Sunday, May 10, 2009

Miscellany: Reader's Game

Yes I do - I do read your blog - which blurs those boundaries between screen and page and digits and ink and conversation and literature and who you really are in your "real" life and who you are blogging, really. So, after going to the library with my eldest daughter this week, and hearing how she chooses books, I thought of a game for you and me. She chooses good books by opening some of the first pages and reading at random then any two paragraphs in sequence. By her method, I've found several wonderful books by a few incredible writers.

The game, then, is Guess whose book I've chosen.

Here are your clues - two paragraphs from two different books (the second is my mother's Mother's Day gift):

1.
A few weeks later, the same thing happened to Maw Hamrick, which is what I call Hugh's mother, Joan.  Her worm was a bit shorter than her son's, not that size really matters.  If I was a child and saw something creeping out of a hole in my mother's leg, I would march to the nearest orphanage and put myself up for adoption.  I would burn all pictures of her, destroy anything she had ever given me, and start all over because that is simply disgusting.  A dad can be crawling with parasites and somehow it's OK, but on a mom, or any woman, really, it's unforgiveable.
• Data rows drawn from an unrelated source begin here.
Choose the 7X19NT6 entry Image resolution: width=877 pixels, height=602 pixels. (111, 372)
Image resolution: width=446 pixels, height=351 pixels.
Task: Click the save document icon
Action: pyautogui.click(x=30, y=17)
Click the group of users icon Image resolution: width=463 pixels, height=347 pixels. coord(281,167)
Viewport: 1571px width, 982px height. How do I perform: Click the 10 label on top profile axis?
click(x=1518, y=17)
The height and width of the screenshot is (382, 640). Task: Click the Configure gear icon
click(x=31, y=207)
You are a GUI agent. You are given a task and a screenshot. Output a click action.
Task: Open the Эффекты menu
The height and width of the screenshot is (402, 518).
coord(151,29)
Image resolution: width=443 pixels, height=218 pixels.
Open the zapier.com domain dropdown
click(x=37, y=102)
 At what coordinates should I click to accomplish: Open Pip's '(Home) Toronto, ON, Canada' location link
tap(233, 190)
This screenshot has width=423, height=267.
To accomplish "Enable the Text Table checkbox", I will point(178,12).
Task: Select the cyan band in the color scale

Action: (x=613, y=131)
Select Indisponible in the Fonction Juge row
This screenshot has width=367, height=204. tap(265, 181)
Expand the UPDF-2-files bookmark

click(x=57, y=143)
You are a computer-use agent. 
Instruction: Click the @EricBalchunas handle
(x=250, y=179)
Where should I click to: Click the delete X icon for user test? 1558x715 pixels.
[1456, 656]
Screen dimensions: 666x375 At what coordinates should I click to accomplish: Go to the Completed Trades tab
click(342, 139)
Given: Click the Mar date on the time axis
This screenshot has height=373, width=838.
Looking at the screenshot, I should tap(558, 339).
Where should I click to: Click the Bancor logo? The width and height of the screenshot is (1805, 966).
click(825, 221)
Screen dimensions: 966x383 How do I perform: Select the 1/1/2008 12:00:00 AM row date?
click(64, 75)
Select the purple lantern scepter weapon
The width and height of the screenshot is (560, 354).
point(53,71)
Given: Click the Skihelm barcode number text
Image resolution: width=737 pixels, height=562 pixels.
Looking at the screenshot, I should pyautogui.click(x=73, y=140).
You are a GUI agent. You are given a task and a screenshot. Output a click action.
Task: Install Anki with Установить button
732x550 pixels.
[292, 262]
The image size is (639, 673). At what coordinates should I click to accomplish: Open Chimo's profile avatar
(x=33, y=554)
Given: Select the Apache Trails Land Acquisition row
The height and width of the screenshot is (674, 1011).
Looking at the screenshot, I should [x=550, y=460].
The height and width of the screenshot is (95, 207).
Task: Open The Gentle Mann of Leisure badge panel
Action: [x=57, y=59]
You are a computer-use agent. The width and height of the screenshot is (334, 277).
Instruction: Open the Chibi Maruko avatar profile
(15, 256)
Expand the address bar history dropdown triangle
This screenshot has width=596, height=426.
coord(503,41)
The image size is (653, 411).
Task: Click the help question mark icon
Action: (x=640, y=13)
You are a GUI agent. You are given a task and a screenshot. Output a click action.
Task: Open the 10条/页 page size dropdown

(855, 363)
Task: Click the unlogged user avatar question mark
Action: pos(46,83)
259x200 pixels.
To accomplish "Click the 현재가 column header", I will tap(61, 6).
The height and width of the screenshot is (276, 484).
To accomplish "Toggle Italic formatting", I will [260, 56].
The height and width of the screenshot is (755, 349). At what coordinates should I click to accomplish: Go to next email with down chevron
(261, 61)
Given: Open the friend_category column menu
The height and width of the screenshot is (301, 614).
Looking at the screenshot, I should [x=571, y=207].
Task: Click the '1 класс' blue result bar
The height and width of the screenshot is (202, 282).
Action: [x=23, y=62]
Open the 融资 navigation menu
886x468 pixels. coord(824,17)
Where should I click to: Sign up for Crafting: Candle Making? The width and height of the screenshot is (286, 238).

"Well, that's sort of chauvinistic of you, don't you think?" Maw Hamrick said.  She'd come to Paris for Christmas, as had Lisa and her husband, Bob.  The gifts had been opened, and she was collecting the used wrapping paper and ironing it flat with her hands.  "It was just a guinea worm.  People got them all the time."  She looked towards the kitchen, where Hugh was doing something to a goose. "Honey, where do you want me to put this paper?"

2.

Dear Sidney,

Susan Scott is a wonder.  We sold over forty copies of the book, which was very pleasant, but much more thrilling from my standpoint was the food.  Susan managed to procure ration coupons for icing sugar and real eggs for the meringue.  If all her literary luncheons are going to achieve these heights, I won't mind touring about the country.  Do you suppose that a lavish bonus could spur her on to butter?  Let's try it--you may deduct the money from my royalties.

Now for my grim news.  You asked me how work on my new book is progressing.  Sidney, it isn't.
When I went to the store to buy book 2 for Mom, there was an updated edition in which the second author praises her co-author who had just passed away.  Here, then, are additional clues for you from book 2 (a passing from fiction to factual reflections):
I grew up in a family of storytellers. In my family, there is no such thing as a yes-or-no question, a simple answer, or a bald fact. You can't even ask someone to pass the butter without incurring a story, and major holidays always end with the women gathered around the table, weeping with laughter, while our husbands sit in the next room holding their heads.

Obviously, with so much practice, my family is rich in fine storytellers but my aunt Mary Ann Shaffer was the jewel in our crown. What was it about Mary Ann turning a tale? She was one of the one of the wittiest people I ever met, but wit wants the essence of her gift. Her language was lustrous, her timing was exquisite, her delivery was a thing of beaty and a joy forever, but none of these reaches to the center of her charm. That, it seems to me, was her willingness to be delighted by people--their phrases, their frailties, and their fleeting moments of granduer. Together with her delight was the impluse to share it; she told stories so that the rest of us, listening, could be delighted with her, and, time and again, she succeeded.

Of course, now you have the name of one of the authors of book 2, so the game's almost done for you, right? Let me give one more hint of the wonder of the book:  it's a novel composed entirely of letters (except for those author's notes), which means you'll be reading somebody else's mail if you read it (and reading somebody's praise for somebody who might just have been delighted with you, and with me).

So who wrote these books, and what are they?